Reproduce the entries below word for word, beginning at the line that contains "This screenshot has width=632, height=451." and ending after the line that contains "I will 24,8.". Include both of those lines and nothing outside them.

++++ RECORD SET

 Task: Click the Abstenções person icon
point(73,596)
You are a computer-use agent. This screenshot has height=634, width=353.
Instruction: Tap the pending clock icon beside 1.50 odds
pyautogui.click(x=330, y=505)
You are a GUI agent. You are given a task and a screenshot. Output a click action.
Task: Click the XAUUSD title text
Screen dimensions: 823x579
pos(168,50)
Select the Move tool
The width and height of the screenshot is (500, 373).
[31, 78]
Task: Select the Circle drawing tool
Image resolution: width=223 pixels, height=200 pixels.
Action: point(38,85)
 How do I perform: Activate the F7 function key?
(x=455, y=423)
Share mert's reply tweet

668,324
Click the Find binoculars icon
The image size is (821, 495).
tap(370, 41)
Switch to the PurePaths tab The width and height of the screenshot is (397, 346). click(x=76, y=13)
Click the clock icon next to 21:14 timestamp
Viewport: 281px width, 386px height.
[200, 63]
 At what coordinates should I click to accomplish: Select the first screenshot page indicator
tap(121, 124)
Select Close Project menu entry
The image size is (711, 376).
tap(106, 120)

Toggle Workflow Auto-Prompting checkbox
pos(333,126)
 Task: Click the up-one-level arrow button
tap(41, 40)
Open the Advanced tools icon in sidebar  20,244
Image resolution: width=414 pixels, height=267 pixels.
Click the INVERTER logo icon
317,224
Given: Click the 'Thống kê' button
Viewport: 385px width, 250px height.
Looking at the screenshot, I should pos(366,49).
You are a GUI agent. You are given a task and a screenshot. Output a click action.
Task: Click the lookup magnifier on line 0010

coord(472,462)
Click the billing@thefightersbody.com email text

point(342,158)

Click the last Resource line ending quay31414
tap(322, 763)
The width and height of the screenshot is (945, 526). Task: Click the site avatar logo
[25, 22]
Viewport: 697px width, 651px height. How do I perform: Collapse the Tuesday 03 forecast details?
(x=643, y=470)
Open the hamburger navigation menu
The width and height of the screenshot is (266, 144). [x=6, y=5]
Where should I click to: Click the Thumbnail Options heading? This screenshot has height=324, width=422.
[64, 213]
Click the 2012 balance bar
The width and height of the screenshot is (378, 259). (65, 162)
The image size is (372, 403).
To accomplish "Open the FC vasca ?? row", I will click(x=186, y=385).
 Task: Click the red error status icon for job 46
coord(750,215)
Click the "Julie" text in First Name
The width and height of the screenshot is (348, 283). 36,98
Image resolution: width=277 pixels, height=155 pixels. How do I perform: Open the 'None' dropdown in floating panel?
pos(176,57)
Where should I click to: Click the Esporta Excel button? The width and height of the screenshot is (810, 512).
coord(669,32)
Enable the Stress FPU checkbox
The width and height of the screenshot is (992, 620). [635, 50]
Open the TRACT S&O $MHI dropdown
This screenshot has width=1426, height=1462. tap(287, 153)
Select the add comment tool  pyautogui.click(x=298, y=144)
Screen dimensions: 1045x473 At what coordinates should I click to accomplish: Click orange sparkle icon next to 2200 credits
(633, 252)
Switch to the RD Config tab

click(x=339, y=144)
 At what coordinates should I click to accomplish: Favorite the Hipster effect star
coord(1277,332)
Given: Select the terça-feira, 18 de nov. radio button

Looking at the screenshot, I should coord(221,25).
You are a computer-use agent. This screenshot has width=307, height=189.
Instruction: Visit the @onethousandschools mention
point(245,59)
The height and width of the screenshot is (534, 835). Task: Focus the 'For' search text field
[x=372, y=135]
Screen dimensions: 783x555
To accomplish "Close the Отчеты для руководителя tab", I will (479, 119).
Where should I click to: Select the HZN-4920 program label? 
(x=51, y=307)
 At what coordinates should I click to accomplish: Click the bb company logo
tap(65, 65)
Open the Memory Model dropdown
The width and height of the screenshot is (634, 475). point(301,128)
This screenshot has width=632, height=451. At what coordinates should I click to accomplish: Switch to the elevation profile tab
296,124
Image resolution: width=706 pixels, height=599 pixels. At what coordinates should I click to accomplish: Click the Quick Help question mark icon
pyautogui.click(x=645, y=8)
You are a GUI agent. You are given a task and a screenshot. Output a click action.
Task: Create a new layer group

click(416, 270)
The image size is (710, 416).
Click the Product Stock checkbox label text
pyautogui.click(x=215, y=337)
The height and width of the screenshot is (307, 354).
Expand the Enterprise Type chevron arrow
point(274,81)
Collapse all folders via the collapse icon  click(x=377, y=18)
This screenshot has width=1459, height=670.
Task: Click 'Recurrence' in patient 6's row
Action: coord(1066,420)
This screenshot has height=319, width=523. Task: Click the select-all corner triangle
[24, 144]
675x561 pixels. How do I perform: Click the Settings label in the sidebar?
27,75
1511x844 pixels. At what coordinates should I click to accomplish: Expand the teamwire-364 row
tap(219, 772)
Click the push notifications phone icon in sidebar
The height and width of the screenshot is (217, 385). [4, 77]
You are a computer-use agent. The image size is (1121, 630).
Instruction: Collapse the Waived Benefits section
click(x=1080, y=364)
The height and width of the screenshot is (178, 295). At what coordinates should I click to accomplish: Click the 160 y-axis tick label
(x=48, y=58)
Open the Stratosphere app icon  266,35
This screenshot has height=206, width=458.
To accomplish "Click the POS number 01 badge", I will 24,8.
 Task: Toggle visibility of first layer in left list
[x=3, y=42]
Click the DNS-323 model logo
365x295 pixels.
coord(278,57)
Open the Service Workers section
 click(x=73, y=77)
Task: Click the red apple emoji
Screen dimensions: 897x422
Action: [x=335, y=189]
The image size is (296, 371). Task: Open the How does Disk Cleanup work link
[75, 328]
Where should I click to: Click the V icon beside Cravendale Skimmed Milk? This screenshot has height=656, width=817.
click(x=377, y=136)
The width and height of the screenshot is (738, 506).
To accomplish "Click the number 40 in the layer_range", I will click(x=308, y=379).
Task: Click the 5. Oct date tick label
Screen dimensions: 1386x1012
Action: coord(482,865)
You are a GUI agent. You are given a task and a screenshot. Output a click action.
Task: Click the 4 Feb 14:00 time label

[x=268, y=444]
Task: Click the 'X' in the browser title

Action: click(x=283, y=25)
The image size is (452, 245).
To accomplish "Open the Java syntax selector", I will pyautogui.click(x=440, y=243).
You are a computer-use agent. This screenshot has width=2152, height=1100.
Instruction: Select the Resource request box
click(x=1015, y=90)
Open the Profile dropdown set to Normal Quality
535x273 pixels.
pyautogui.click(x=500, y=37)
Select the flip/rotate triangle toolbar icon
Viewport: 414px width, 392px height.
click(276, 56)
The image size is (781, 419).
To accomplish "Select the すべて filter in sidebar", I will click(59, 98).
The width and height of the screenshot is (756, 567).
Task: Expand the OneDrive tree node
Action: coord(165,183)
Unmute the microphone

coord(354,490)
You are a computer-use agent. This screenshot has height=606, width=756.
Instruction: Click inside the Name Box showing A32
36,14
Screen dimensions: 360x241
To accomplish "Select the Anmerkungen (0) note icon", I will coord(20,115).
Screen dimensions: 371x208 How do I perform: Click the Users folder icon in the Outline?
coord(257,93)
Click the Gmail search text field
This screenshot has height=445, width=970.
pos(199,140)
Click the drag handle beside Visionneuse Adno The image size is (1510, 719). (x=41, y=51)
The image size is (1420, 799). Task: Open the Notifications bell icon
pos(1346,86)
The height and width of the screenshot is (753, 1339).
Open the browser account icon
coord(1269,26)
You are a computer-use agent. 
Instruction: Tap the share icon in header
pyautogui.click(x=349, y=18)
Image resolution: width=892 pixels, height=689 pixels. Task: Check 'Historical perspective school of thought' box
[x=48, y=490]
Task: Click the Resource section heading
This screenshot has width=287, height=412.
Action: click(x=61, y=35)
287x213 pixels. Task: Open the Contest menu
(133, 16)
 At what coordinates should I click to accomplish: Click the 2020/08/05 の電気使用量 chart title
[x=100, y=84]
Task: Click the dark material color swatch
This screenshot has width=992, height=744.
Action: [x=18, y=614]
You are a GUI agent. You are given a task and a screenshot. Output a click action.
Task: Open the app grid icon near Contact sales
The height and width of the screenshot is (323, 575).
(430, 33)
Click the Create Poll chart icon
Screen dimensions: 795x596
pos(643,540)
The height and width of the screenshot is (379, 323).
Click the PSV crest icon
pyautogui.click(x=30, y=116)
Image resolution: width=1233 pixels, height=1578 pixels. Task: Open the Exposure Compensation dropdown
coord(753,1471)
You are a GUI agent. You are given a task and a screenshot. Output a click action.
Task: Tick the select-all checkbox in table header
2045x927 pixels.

++++++++

RESPONSE BELOW:
This screenshot has width=632, height=451. At what coordinates should I click to accomplish: Switch to the elevation profile tab
296,124
Image resolution: width=706 pixels, height=599 pixels. At what coordinates should I click to accomplish: Click the Quick Help question mark icon
pyautogui.click(x=645, y=8)
You are a GUI agent. You are given a task and a screenshot. Output a click action.
Task: Create a new layer group

click(416, 270)
The image size is (710, 416).
Click the Product Stock checkbox label text
pyautogui.click(x=215, y=337)
The height and width of the screenshot is (307, 354).
Expand the Enterprise Type chevron arrow
point(274,81)
Collapse all folders via the collapse icon  click(x=377, y=18)
This screenshot has width=1459, height=670.
Task: Click 'Recurrence' in patient 6's row
Action: coord(1066,420)
This screenshot has height=319, width=523. Task: Click the select-all corner triangle
[24, 144]
675x561 pixels. How do I perform: Click the Settings label in the sidebar?
27,75
1511x844 pixels. At what coordinates should I click to accomplish: Expand the teamwire-364 row
tap(219, 772)
Click the push notifications phone icon in sidebar
The height and width of the screenshot is (217, 385). [4, 77]
You are a computer-use agent. The image size is (1121, 630).
Instruction: Collapse the Waived Benefits section
click(x=1080, y=364)
The height and width of the screenshot is (178, 295). At what coordinates should I click to accomplish: Click the 160 y-axis tick label
(x=48, y=58)
Open the Stratosphere app icon  266,35
This screenshot has height=206, width=458.
To accomplish "Click the POS number 01 badge", I will 24,8.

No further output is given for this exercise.